Instagram was one of the culprits blamed in the wake of the vaping crisis, and the platform has finally taken a stance against the industry.
On Wednesday, parent company Facebook announced an update to Instagram’s Brand Collabs Manager tool, which outlines policies and guidelines for users’ monetized sponsorship deals. In the post, the company highlighted new restrictions on promoting adult items, such as alcohol and diet supplements.
Meanwhile, an all-out ban on branded content featuring tobacco, vaping and guns has been implemented.
“Branded content that promotes goods such as vaping, tobacco products and weapons will not be allowed. Our advertising policies have long prohibited the advertisement of these products, and we will begin enforcement on this in the coming weeks,” Instagram said in the blog post.
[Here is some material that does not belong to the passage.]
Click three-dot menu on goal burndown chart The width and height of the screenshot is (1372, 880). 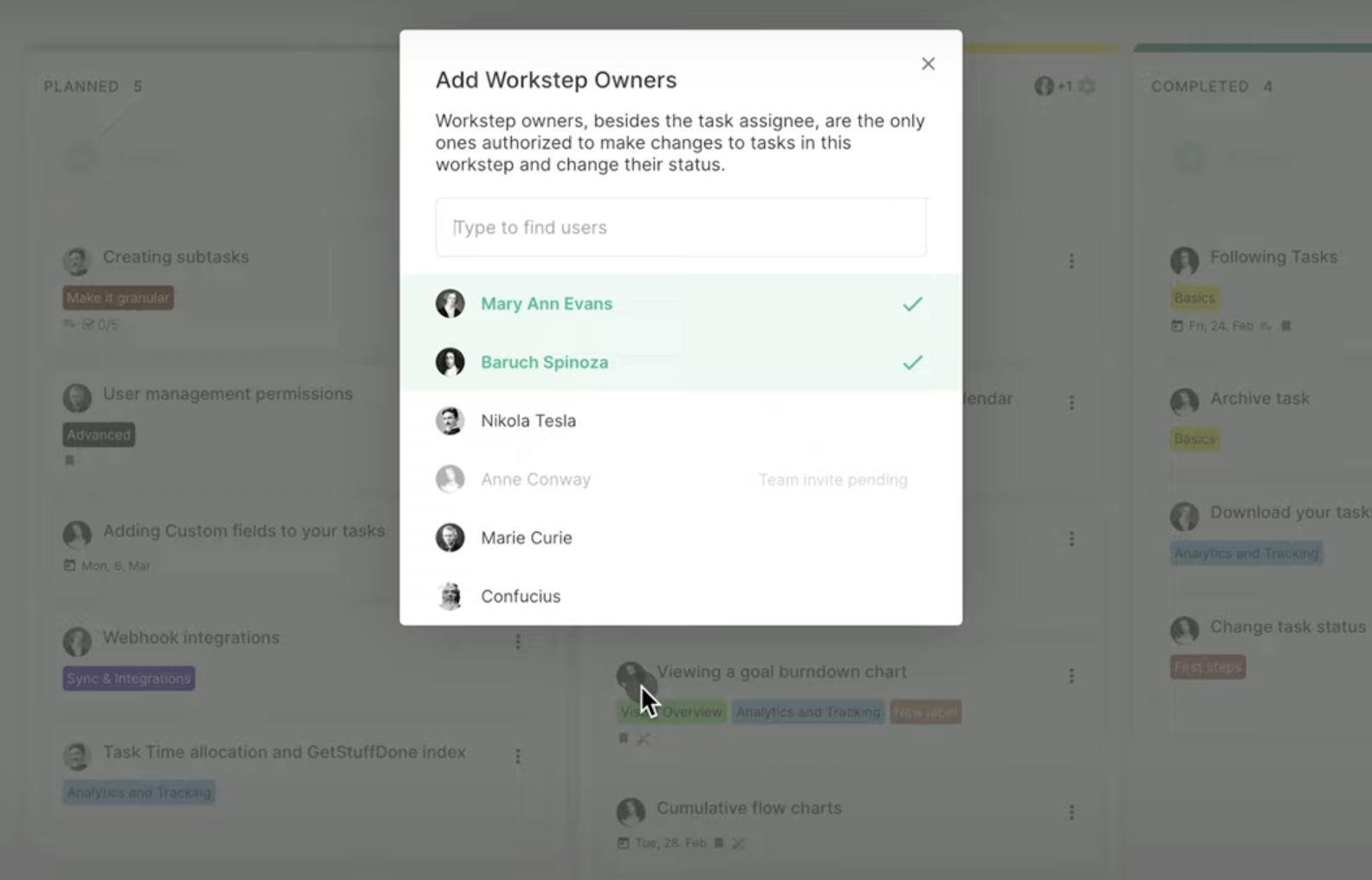coord(1071,676)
The change is due to affect the #spon posts of several big name celebrities currently endorsing e-cigarettes, including pop star Lily Allen, which will surely result in losses of many branded partnerships.
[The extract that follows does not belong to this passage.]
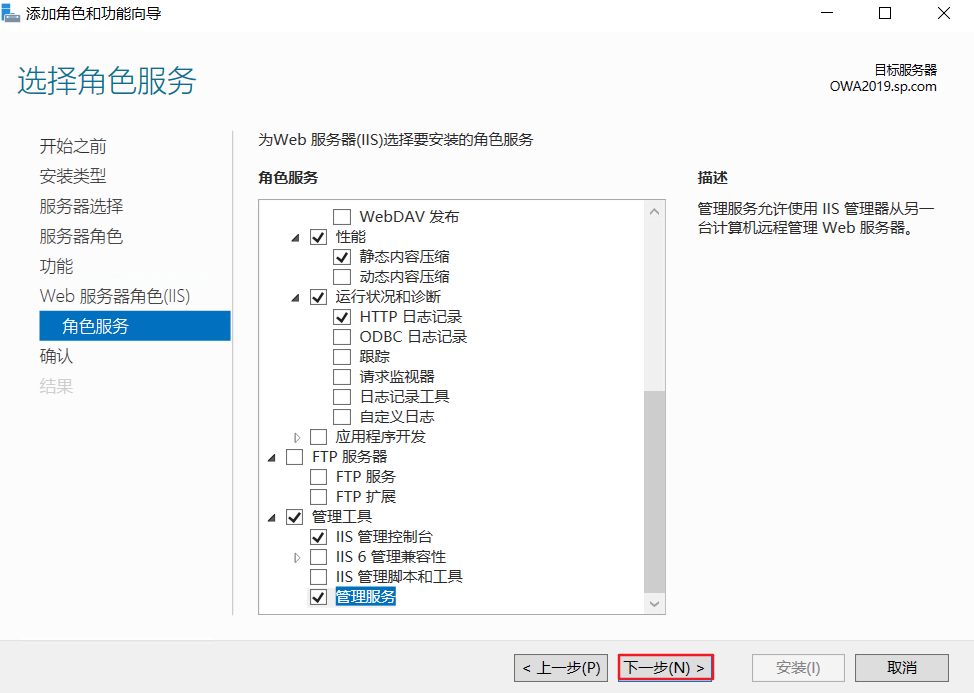Enable the WebDAV 发布 role service
Screen dimensions: 974x693
(342, 216)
The move by the company comes months after a national vape injury outbreak caused a backlash against e-cigarette companies, including Juul, which has sent the company’s business model spiraling. Given that many teens were found to have been marketed flavored vaping devices via platforms like Instagram, the decision has been a long time coming.
Despite Juul Labs insisting that its products are aimed at adult smokers, the government and public have been adamant about blaming brands for the health crisis. In essence, the social media marketing that made e-cigarettes “look cool” to teens has gone unmoderated in recent months. All the while the Food and Drug Administration (FDA) has been facing mounting pressure to suggest a ban on sales of flavored e-cigarettes to the general public.